# Free wood from Clear Lake bowling alley



## ossnap (Jan 4, 2010)

I found this posted earlier today on another site I visit. If I was closer by I'd try to grab a strip of the lane for a table or bench but I'm not up for driving from Cypress to Clear Lake tonight. Anyways, if any of you are close by maybe it's a good find for you guys. I have no idea how much is left but feel free to read through the comments and there is a few pictures...


__
https://www.reddit.com/r/houston/comments/17vnrm


----------



## bill (May 21, 2004)

I know someone that went tonight, if there is anything good, I'll post back. They went for some stage stuff and table projects. They went about 7pm


----------



## 47741 (Jan 5, 2010)

Any word bill?


----------



## bill (May 21, 2004)

No word yet....hope they are not in jail LOL


----------



## bill (May 21, 2004)

OK, as of last night there was still a lot of wood out there. Some sections will need a trailer or truck to haul off and some help to load (several hundred pounds). I was told it's in good condition as the people removing the lanes took care to not just rip it out.

The big sections would be a great table or work bench..or whatever you can think of building.

Don't know what is left inside to be removed, so it could be possible if the stuff outside is taken, it would be replaced with more from inside as it is removed.


----------



## 47741 (Jan 5, 2010)

Was there moments ago

Not much left, well, dimensional lumber there is a bit. There are about 5 lanes in a dumpster- Free for the taking, but very difficult to get out. I'd be willing to help if someone wants to get together, but really....short of a forklift of bobcat/backhoe, it will be very hard. Worthwhile, though.

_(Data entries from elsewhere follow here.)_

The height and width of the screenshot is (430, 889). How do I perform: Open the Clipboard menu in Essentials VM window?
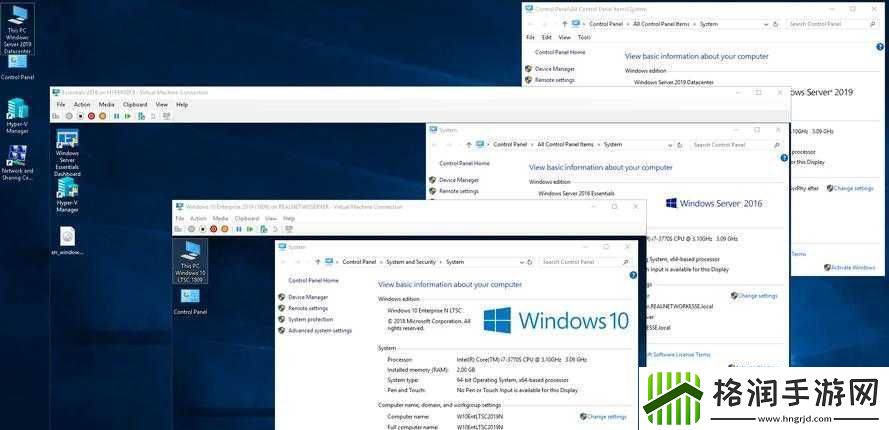coord(135,104)
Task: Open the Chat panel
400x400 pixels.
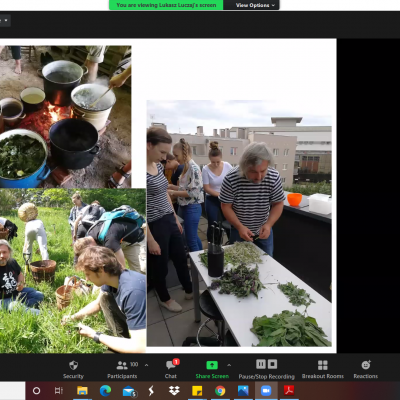Action: [x=171, y=369]
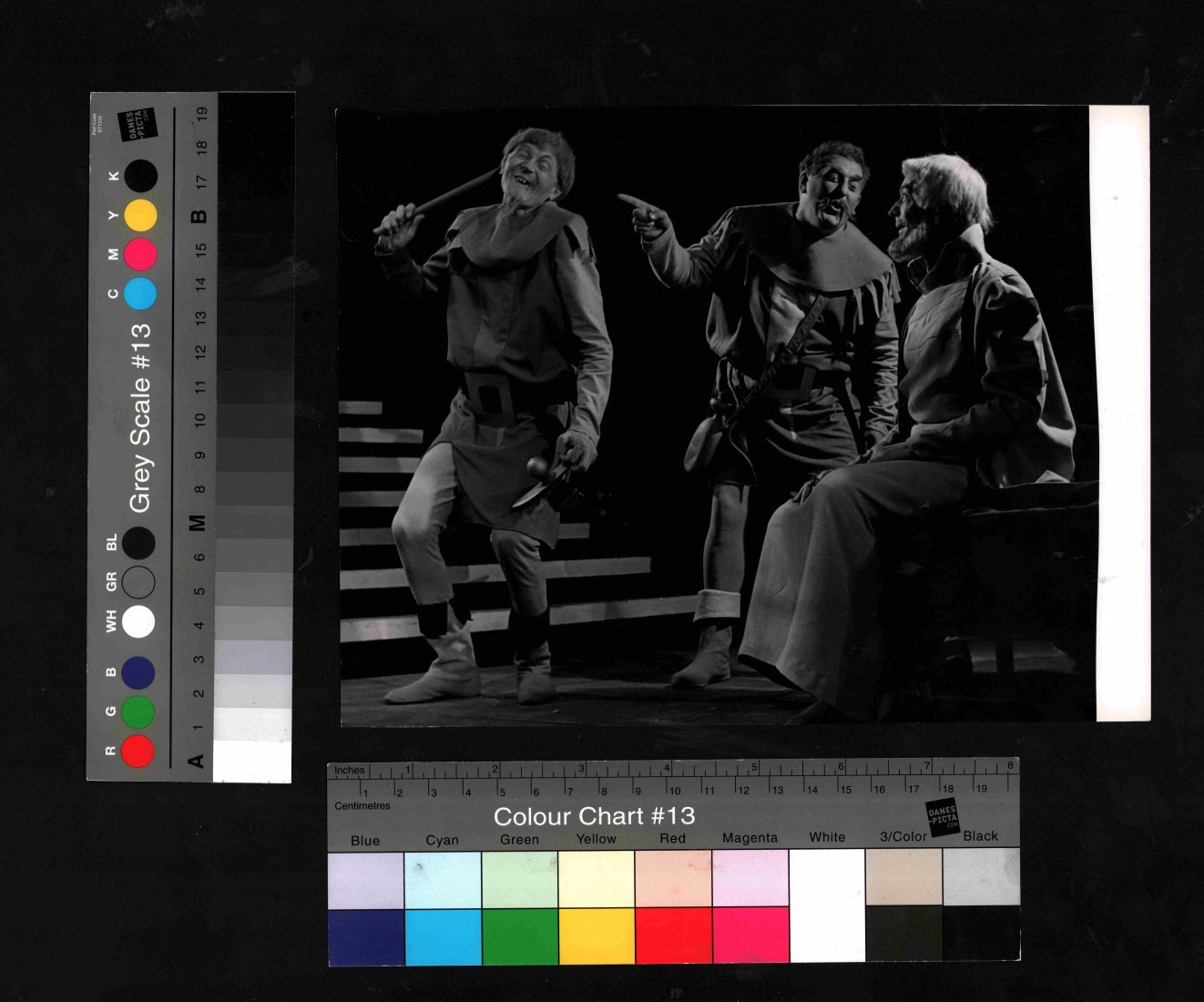
Task: Click the red circle labeled R
Action: (x=138, y=752)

That's it! It'll be all done by tomorrow. Not sure when the dumpster trucks come to take it away though.


----------



## Hooked (Oct 15, 2004)

Geez, sure wish I'd known about this earlier. Story of my life, day late and dollar short. I knew they had closed but never gave a thought to them possibly allowing folks to come get stuff.


----------



## bill (May 21, 2004)

People must have been there early this morning with trailers LOL I'm going to get some pieces and make some pens to give away to people I know that grew up using that alley.


----------



## MT Stringer (May 21, 2004)

Well dang. Just a little late...and possibly rain on the way.


----------



## 47741 (Jan 5, 2010)

Its all gone. Only 2 pieces of maple MAY be left, but they were slated to be picked up around 5p. The rest is dimensional lumber and in a dumpster. It is OLD OLD stuff, very tight grain. Amazing to see such old growth pine. Sad to see it go to the dumpster.

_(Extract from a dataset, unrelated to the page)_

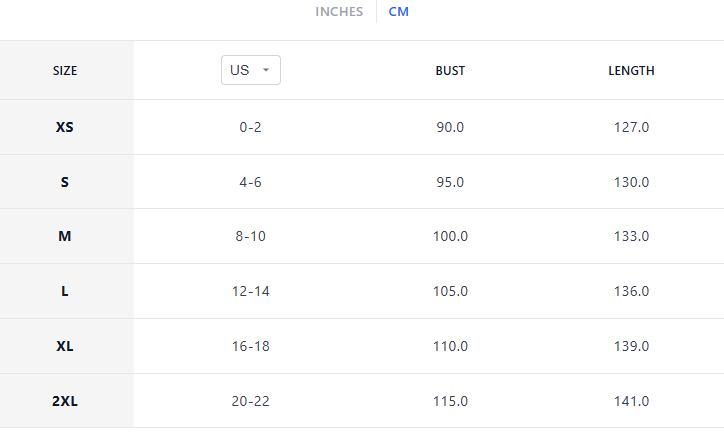Select the 2XL size row label
This screenshot has width=724, height=443.
click(x=65, y=401)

Bill, if you want some pieces for pens, I'll have some I could donate to you...Maple and some pine. I have to go through it first, but I know I can spare some of the thinner maple (thick enough for pens) The thick stuff will have to wait until I finish my projects. just shoot me a pm, I'm in Taylor Lake Village


----------



## bill (May 21, 2004)

I'm getting some from the people that went last night. I don't know what all or how much they got but they did say some was about 1" squares a couple feet long. I just want one of them to cut up for pens. I doubt it would have any nice grain or features to make them stand out, just a idea for people I know that used the lanes for years. If I could find out the last owners, I would even send them a pen.

I'll find out in a couple days what it looks like and just go from there.

Thanks for the offer


----------